That processor was started when CTC (later named DataPoint) came to Intel to ask for help with their data terminal product. Originally designed by Victor Poor and Harry Pyle, it had a logical processor design in MSI (many chips). They asked Intel to provide them with a storage solution, using 512 bit shift registers.

That was not Intel's favorite product, they took on these kind of custom design jobs to survive the ramp-up time for their 1024 bit RAM chip. Tedd Hoff, Stan Mazor and Larry Potter looked at the design and proposed an LSI processor with RAM.instead. That eventually became the 8008. Poor and Pyle are credited with designing the instruction set.

That they chose little-endian is credible from this interview with Poor. It skips through it rather quickly and the interview is rather scatter-shot but the relevant part on page 24:

Shustek: So, for example, storing numbers least significant byte first, came from the fact that this was serial and you needed to process the low bits first.
Poor: You had to do it that way. You had no choice.

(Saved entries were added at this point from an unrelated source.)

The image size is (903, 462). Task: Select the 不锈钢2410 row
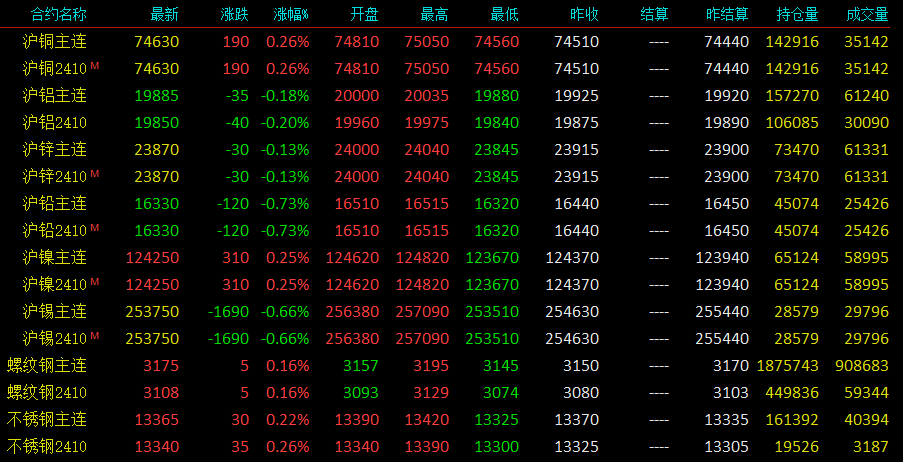tap(452, 446)
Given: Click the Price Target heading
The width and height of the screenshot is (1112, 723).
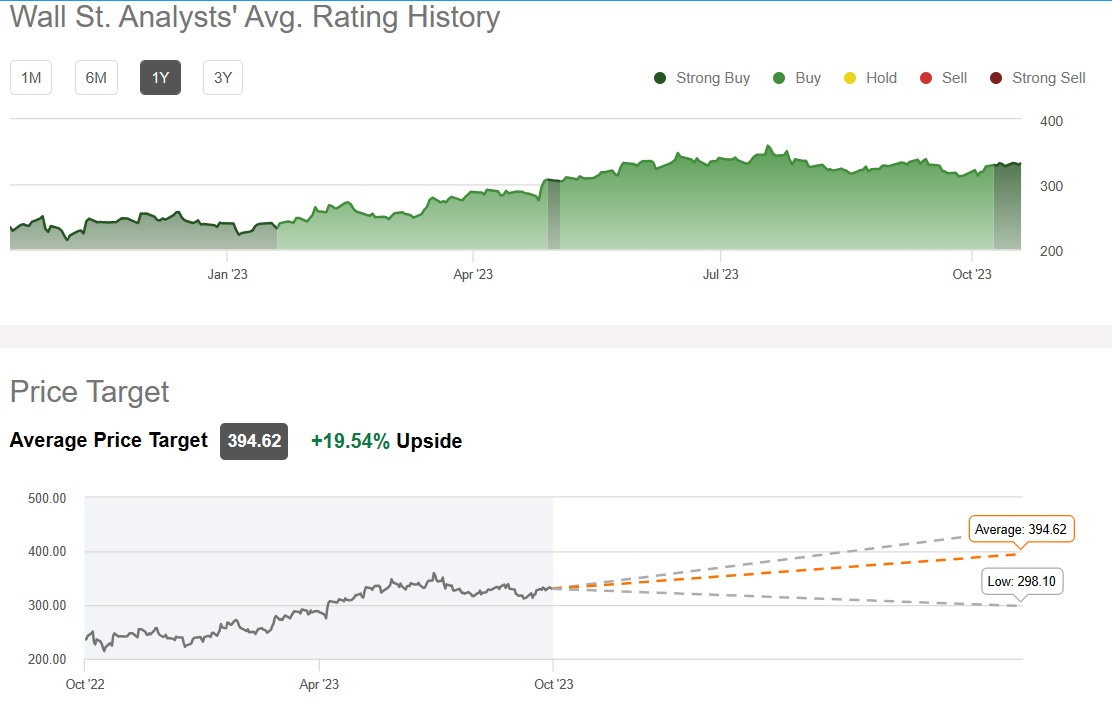Looking at the screenshot, I should [90, 392].
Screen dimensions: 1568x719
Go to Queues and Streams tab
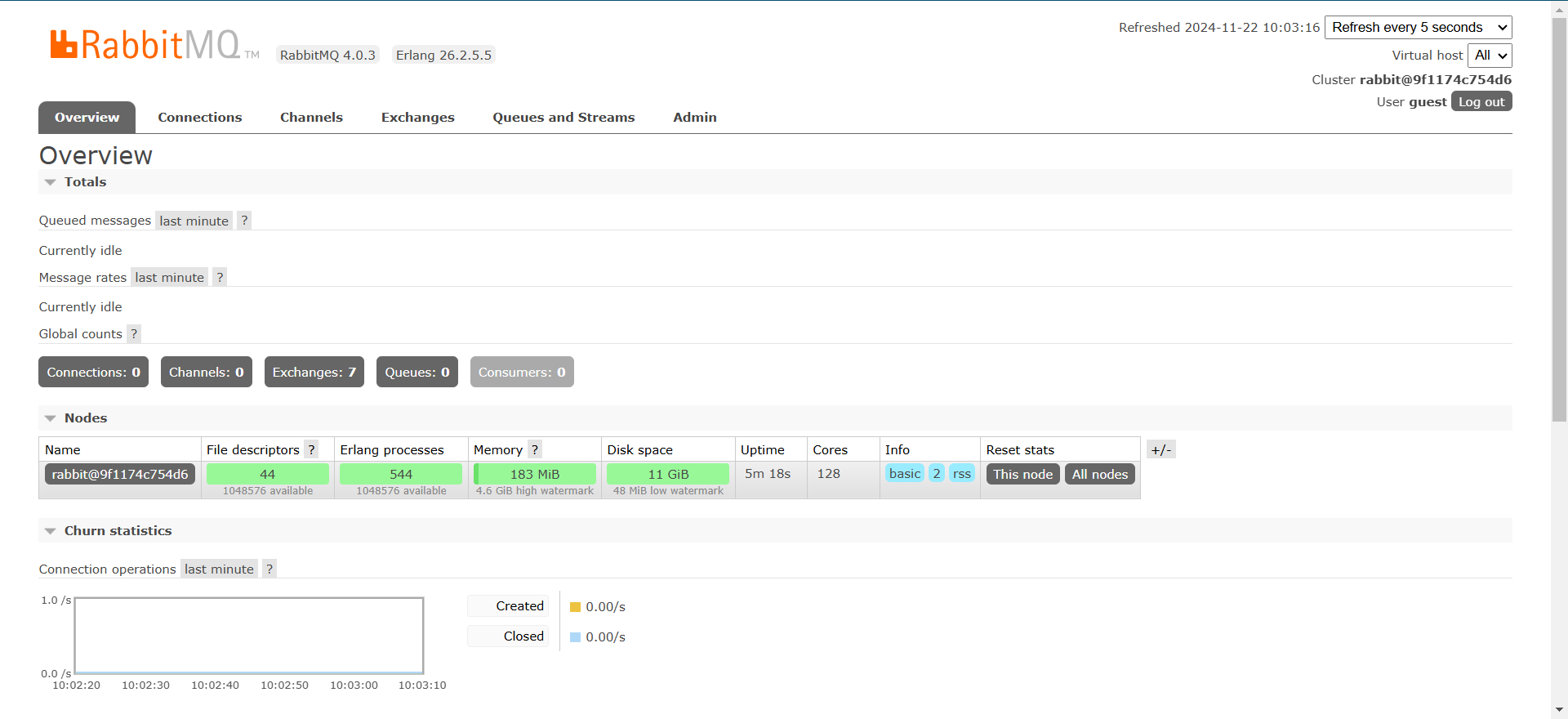(564, 118)
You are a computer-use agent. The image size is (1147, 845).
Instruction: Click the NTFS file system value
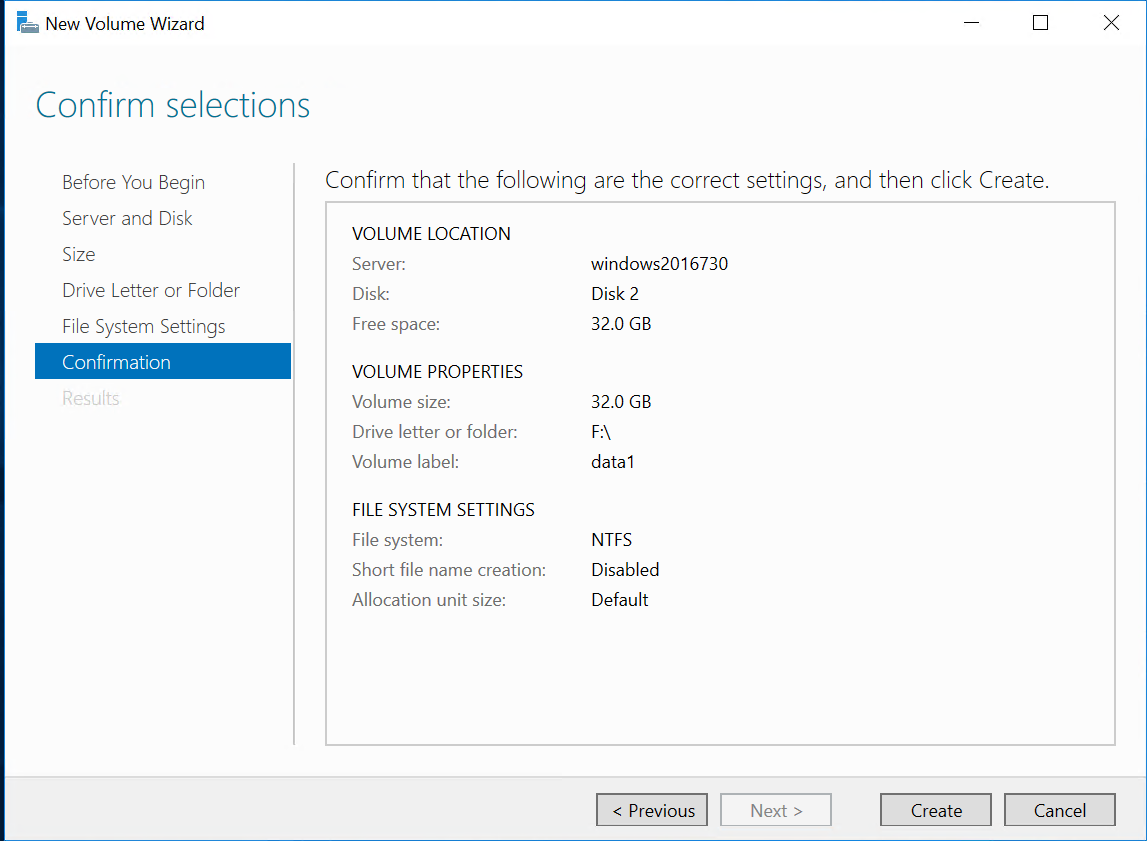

The "had no choice" remark is odd, that appears to only apply to the bit-serial design of the MSI processor. Also the reason they shopped for shift registers instead of RAM. It comes up again at page 34:

Hendrie: Do you remember any of the push backs from them about the design or any of those details...
Poor: One of them was the one bit versus 8-bit. They wanted an 8-bit wide part and, ultimately, that's how they built it.
Poor: But it was still recirculating. But, you see, there are interesting points whether there's going to be a big end or a little end part could have been changed at that point but we didn't. We just left it...
Hendrie: Even after you went to eight bits?
Poor: Right. Which is why the Intel product line is that way today

Stan Mazor of Intel, who worked on the designs 4004 and 8008, elaborates on the "push back" in Oral History Panel on Intel 8008 Microprocessor:

And lastly, the original design for Datapoint... what they wanted was a [bit] serial machine. And if you think about a serial machine, you have to process all the addresses and data one-bit at a time, and the rational way to do that is: low-bit to high-bit because that’s the way that carry would propagate. So it means that [in] the jump instruction itself, the way the 14-bit address would be put in a serial machine is bit-backwards, as you look at it, because that’s the way you’d want to process it. Well, we were gonna built a byte-parallel machine, not bit-serial and our compromise (in the spirit of the customer and just for him), we put the bytes in backwards. We put the low- byte [first] and then the high-byte. This has since been dubbed “Little Endian” format and it’s sort of contrary to what you’d think would be natural. Well, we did it for Datapoint. As you’ll see, they never did use the [8008] chip and so it was in some sense “a mistake”, but that [Little Endian format] has lived on to the 8080 and 8086 and [is] one of the marks of this family.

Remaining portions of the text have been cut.